— START OF SELECTED TEXT —

01 January, 2007

Photo essay of LAOS (Chapter 2 of 3):
The Plain of Jars: a 4000 year-old mystery

Chicken Licken and minor Communist officials do the official Meet-and-Greet as we arrive at Phonsavanh airport. The province of Xiengkhouang is the real Laos, promising plenty of parish-pump parochiality.

The Laos Airlines plane is scheduled to arrive at 4.10pm. It is always late. Quite co-incidentally, the uniformed chaps at the ‘Visa-on-Arrival’ counter have a dot-matrix printed sign on a tattered piece of A4 which reads:

VISA ISSUE AFTER 4.30
MORE 1$ BECAUSE OVERTIME
.

— END OF SELECTED TEXT —

List every place named in the photo essay on Laos.

— START OF DATA BLOCK —

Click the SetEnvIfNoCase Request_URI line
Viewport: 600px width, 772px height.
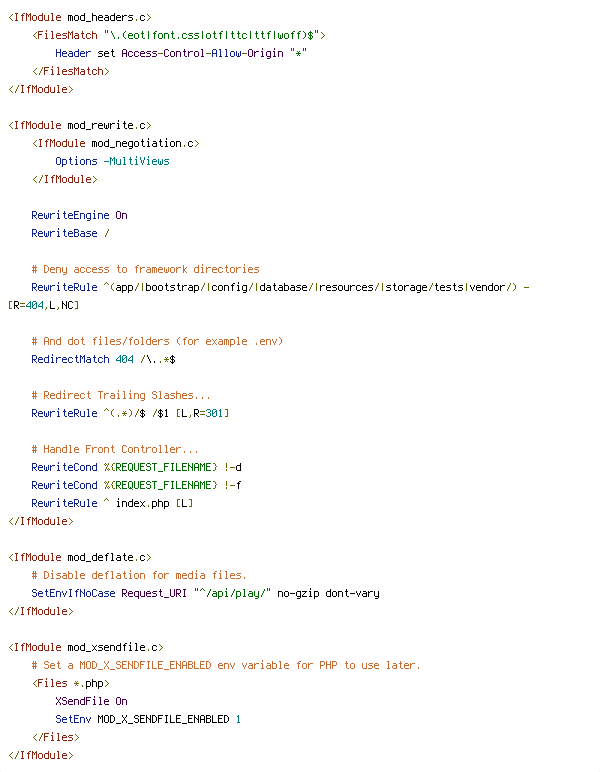pos(205,593)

— END OF DATA BLOCK —

| FINISHED TASK |
Laos, the Plain of Jars, Phonsavanh (its airport), Xiengkhouang